Saturday we went and looked at apartments all day. And guess what... we finally found one that we like!! We are going to put money down on it tomorrow! Thanks, in no small part, to my father. We don't have enough money to put down until Friday, and my dad graciously agreed to loan us the money until I get paid. Yay, I heart my daddy. He calls himself the "Bank of Dad", which is queer but in a cute, dad-like way. The apartment (trying to restrain myself from calling it "ours" so as not to jinx, but it is hard) is beautiful, looks out into the woods and has lots of windows and a large bedroom with a cool diamond shaped huge window in it. I love love love it. Please keep your fingers crossed that it doesn't slip through our fingers.
Then we went to one of the dumbest haunted houses ever. A*'s sister's boyfriend won 4 tickets to this place, and all I can say is Thank God it was free because I would have been really pissed if I had actually paid money for this. Just as an example, one of the haunted "area's" was called The Haunted Woods or something equally creative, and we didn't even realize until we were done that we had been walking through the attraction the whole time. I don't know if it was the street running directly beside the "woods", or the lack of things jumping out at you, but whatever it was, haunted was not it.

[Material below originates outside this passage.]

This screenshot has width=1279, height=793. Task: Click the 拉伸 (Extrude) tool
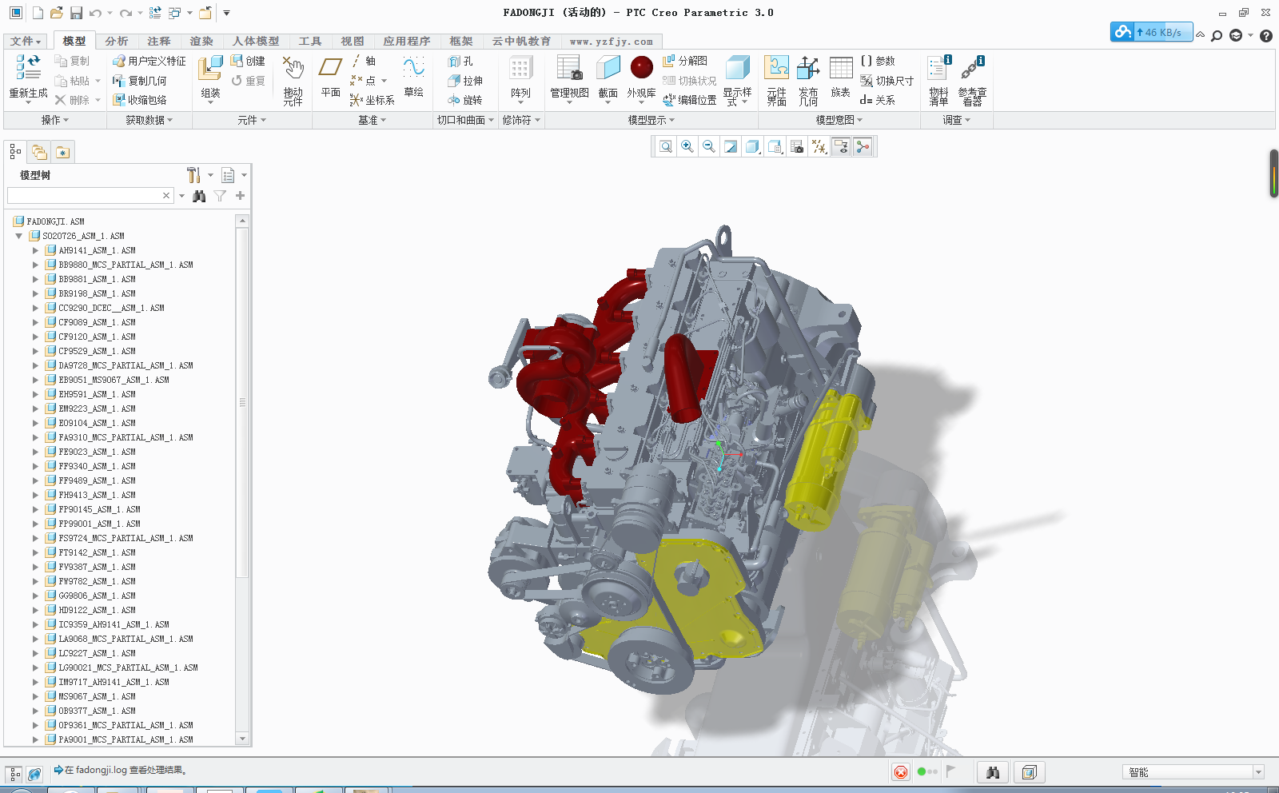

Sunday was a marathon day of Laundry. We hadn't done any in two weeks, so there were baskets and baskets piled all over the house. A glutton for punishment, I also decided that we needed to wash blankets and comforters as well. I spent the majority of the day guarding dryers at the LaundryMat, and fiercely growling at anyone that dared to even look in my direction. I was going to get my laundry done, dammit! Don't stand in my way! When we got home, I was pleased (ha ha) to discover that A* had pulled out every single load from the dryer when they were not thouroughly dried. This made me very frustrated and I had to take a little break in the bathroom. Lucky (for him) we do have a working dryer, just not a working washing machine, so by the time I was calmed down A* was already throwing damp loads into the dryer. Saved.
Oh, and by the way, A* told me that he did NOT want us to get excited about the apartment yet, because he says that we can't get excited over things until they are actually happening. I have a hard time with this, getting excited the second something is even mentioned, even just in conversation. (don't you remember six months ago when you said that we might go there? well, i've been waiting and have been so excited for six months, so now you have to take me) Anyways, I have been trying to keep it together. However, as I stumbled out of bed this morning, I heard A* talking, and at first I thought he was talking to me, but really he was telling the cats all about their "new home", ie: the apartment I am not supposed to be excited about. I caught the tail end of him describing a staircase and how they can chase each other up and down all day. Not excited, my ass.


  • At 1:35 AM, Blogger Jay said…

    I am totally guilty about getting excited before things happen to - so I will cross my fingers for you and the cats that it all does work out.
    My husband is the same way about buffets - they're his best friend.